Saved data entries:
- - -

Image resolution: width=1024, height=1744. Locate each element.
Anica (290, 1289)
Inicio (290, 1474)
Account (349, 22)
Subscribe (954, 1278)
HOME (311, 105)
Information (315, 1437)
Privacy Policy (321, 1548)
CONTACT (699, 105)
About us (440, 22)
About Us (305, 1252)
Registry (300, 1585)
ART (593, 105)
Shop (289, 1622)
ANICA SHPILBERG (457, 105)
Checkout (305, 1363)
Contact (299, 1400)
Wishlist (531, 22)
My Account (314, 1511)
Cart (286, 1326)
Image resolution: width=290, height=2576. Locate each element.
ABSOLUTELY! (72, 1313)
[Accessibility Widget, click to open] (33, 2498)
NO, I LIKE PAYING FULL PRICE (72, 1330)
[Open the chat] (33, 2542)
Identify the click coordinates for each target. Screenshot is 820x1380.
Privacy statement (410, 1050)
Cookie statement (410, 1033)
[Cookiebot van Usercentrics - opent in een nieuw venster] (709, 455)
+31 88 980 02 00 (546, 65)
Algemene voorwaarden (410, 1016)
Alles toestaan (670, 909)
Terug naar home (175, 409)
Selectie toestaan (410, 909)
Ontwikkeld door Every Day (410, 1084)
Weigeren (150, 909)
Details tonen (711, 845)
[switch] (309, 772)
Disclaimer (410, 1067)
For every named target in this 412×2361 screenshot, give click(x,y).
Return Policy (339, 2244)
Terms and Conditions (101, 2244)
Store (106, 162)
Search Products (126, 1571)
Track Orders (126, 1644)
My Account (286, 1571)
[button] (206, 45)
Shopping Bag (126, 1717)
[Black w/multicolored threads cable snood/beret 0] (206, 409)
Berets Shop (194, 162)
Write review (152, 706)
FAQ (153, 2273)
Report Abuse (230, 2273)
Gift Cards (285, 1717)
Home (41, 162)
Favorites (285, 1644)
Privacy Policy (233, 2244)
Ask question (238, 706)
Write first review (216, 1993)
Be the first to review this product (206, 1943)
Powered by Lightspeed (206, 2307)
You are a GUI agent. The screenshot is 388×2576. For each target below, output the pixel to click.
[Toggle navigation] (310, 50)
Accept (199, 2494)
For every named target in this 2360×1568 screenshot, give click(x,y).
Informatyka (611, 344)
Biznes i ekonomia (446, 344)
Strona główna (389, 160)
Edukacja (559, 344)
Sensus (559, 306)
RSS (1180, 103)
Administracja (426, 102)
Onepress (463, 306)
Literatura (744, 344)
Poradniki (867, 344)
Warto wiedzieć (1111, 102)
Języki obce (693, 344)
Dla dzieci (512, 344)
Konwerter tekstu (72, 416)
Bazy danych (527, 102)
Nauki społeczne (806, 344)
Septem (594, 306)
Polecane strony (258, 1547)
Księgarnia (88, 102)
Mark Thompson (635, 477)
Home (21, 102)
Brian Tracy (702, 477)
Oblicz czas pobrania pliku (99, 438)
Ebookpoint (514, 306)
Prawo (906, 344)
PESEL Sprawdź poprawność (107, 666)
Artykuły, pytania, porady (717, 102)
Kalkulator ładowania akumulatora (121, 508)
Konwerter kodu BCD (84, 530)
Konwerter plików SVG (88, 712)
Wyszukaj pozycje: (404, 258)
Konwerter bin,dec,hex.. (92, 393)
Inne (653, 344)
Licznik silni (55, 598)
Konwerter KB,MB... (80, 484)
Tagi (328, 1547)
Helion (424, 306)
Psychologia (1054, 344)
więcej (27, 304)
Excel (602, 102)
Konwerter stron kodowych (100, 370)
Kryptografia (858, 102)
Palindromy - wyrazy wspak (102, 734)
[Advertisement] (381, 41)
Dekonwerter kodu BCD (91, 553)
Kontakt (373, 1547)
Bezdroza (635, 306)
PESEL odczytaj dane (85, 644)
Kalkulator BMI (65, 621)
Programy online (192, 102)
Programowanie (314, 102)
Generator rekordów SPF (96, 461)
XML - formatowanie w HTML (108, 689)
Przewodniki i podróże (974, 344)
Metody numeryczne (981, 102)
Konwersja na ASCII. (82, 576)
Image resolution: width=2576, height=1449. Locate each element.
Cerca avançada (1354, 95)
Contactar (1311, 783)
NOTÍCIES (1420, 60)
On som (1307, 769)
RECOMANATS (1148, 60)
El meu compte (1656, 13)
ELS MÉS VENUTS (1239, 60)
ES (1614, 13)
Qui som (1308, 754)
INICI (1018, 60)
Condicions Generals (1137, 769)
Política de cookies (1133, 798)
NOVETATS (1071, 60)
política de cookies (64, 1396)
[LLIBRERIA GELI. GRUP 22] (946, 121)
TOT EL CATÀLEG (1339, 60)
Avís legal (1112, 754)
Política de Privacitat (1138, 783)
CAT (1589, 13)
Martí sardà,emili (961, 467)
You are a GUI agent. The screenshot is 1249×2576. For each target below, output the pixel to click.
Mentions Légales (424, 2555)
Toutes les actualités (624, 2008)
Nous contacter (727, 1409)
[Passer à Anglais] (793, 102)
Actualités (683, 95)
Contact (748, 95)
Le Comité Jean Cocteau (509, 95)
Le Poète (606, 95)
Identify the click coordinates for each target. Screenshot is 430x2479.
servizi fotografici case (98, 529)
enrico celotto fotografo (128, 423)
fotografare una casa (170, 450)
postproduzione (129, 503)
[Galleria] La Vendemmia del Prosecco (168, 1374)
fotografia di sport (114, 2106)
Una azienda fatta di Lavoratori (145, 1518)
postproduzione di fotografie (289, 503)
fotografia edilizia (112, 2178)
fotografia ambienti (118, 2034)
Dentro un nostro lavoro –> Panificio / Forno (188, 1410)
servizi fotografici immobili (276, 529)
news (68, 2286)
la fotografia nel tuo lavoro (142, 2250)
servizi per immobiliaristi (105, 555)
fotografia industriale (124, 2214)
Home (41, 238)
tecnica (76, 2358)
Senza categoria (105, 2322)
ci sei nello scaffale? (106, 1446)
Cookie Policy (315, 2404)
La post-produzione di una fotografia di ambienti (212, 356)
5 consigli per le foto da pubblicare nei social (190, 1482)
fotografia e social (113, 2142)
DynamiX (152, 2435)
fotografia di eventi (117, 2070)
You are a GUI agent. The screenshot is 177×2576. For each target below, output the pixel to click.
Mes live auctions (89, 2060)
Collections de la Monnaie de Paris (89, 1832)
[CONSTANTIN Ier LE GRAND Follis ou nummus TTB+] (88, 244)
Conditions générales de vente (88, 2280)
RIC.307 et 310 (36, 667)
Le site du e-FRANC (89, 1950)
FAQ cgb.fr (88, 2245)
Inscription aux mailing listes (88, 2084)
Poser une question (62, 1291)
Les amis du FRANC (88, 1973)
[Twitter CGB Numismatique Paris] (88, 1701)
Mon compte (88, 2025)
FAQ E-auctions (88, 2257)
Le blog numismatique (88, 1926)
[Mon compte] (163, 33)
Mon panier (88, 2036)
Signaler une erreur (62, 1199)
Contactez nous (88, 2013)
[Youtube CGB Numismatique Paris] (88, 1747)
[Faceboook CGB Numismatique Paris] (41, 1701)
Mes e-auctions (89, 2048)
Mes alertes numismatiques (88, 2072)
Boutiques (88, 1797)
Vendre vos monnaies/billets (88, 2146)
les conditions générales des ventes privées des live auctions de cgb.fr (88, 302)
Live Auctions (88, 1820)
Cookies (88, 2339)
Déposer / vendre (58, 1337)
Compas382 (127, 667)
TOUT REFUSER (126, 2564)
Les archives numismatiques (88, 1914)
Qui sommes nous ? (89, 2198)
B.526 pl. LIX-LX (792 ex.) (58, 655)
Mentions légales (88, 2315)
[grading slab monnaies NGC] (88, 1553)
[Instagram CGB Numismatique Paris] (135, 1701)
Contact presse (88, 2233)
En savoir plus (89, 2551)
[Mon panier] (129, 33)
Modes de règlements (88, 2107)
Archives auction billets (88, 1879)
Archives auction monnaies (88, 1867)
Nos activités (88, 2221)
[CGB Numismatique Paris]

- - -

> ACTIVITY
Above are the records; print exactly the lines from the line with "[switch] (309, 772)" to the line with "FAQ (153, 2273)", including both, and nothing else.

> EXERCISE RESPONSE
[switch] (309, 772)
Disclaimer (410, 1067)
For every named target in this 412×2361 screenshot, give click(x,y).
Return Policy (339, 2244)
Terms and Conditions (101, 2244)
Store (106, 162)
Search Products (126, 1571)
Track Orders (126, 1644)
My Account (286, 1571)
[button] (206, 45)
Shopping Bag (126, 1717)
[Black w/multicolored threads cable snood/beret 0] (206, 409)
Berets Shop (194, 162)
Write review (152, 706)
FAQ (153, 2273)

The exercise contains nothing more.